Editorial
Educación sin consenso
| Actualizado 10.05.2013 - 01:00
LA jornada de huelga convocada ayer en todos los niveles de la enseñanza tuvo un seguimiento desigual,
mayor entre los estudiantes que entre los profesores, y con más
participación en las manifestaciones que en el paro mismo. La huelga
pretendía ser el catalizador del malestar generado en diversos sectores
sociales por la reforma elaborada por el equipo del ministro de
Educación, José Ignacio Wert, que supondrá, si se aprueba como está, un
cambio sustancial en la enseñanza española.

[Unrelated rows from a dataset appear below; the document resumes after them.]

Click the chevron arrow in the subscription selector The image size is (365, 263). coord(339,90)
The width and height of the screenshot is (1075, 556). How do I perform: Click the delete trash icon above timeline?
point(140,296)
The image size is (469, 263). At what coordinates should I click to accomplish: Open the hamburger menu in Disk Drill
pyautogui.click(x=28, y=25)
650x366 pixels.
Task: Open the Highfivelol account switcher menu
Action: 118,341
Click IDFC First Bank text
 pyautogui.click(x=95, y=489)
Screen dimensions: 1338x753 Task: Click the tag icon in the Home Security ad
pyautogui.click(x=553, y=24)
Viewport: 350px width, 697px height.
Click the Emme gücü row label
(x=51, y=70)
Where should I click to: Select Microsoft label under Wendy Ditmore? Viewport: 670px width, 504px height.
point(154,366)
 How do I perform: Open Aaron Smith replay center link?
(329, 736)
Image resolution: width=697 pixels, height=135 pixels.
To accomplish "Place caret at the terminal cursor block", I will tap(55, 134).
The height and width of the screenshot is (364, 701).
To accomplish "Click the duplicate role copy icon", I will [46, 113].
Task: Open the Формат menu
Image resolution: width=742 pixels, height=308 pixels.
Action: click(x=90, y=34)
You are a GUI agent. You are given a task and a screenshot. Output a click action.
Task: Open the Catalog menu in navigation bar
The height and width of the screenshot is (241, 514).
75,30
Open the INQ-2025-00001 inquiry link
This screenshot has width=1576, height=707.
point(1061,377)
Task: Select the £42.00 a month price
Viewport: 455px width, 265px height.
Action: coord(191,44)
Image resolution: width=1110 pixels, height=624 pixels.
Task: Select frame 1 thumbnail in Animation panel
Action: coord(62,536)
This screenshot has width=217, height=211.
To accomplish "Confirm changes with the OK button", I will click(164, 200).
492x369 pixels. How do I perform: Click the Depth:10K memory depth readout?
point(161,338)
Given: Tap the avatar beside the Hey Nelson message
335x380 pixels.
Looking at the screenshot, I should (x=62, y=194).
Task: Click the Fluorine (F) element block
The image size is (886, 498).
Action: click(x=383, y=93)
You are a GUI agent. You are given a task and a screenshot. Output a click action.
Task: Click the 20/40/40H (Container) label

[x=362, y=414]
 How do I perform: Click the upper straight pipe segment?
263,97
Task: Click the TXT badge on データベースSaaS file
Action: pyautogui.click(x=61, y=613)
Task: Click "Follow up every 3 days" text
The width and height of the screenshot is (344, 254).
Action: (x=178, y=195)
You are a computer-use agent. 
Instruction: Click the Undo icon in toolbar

Le Ley Orgánica de Mejora de
la Calidad Educativa (Lomce) viene a implantar, en efecto, un nuevo
modelo del sistema educativo. Será, en su caso, la octava legislación
educativa desde la llegada de la democracia, y éste puede ser su mayor
defecto, que no es sólo suyo: es inconcebible que la política española
no haya sido capaz de articular un sistema de enseñanza duradero, y muy
perjudicial que casi cada gobierno se haya creído en la obligación, y el
derecho, de imponer sus propios puntos de vista y premisas en la
organización y funcionamiento de las aulas. El reto al que Wert intenta
dar respuesta es el de la calidad, ya que el elemento de justicia y
racionalidad que ha supuesto la universalización de la enseñanza no se
ha visto acompañado por el logro de una enseñanza cualitativamente
aceptable. Ahí están las elevadas tasas de abandono y fracaso escolar en
los niveles no universitarios y la falta de éxito de las enseñanzas
superiores, sobre todo en su relación con la inserción en el mercado
laboral de unos profesionales bien formados. Algunas de las medidas
contempladas por la reforma Wert van en la buena dirección, como la
vuelta de las reválidas, el adelanto de los itinerarios, la
especialización de los centros y, en general, la prima que se otorga al
esfuerzo y el mérito, dos de los grandes olvidos del sistema durante los
últimos años. Otras, por el contrario, parecen imposiciones derivadas
en ocasiones de una motivación más ideológica que pedagógica, como son
la privación de preeminencia legal a la escuela pública o la
recuperación de la materia alternativa a la asignatura de Religión. Lo
que se repite, en todo caso, es la desdichada idea de que cada partido,
cuando accede al poder temporalmente, se sienta en el compromiso de
llevar a la práctica su propio y excluyente modelo, y lo haga sin contar
con la colaboración de los docentes y sin el consenso de toda la
comunidad educativa. Es lo que da a cada reforma una condición de norma
efímera, incompatible con las necesidades de una sociedad desarrollada
que exige un sistema educativo con valores permanentes y alejado de los
vaivenes partidistas. Tampoco debe ser tan difícil ponerse de acuerdo en
cuatro o cinco grandes líneas de actuación en la enseñanza.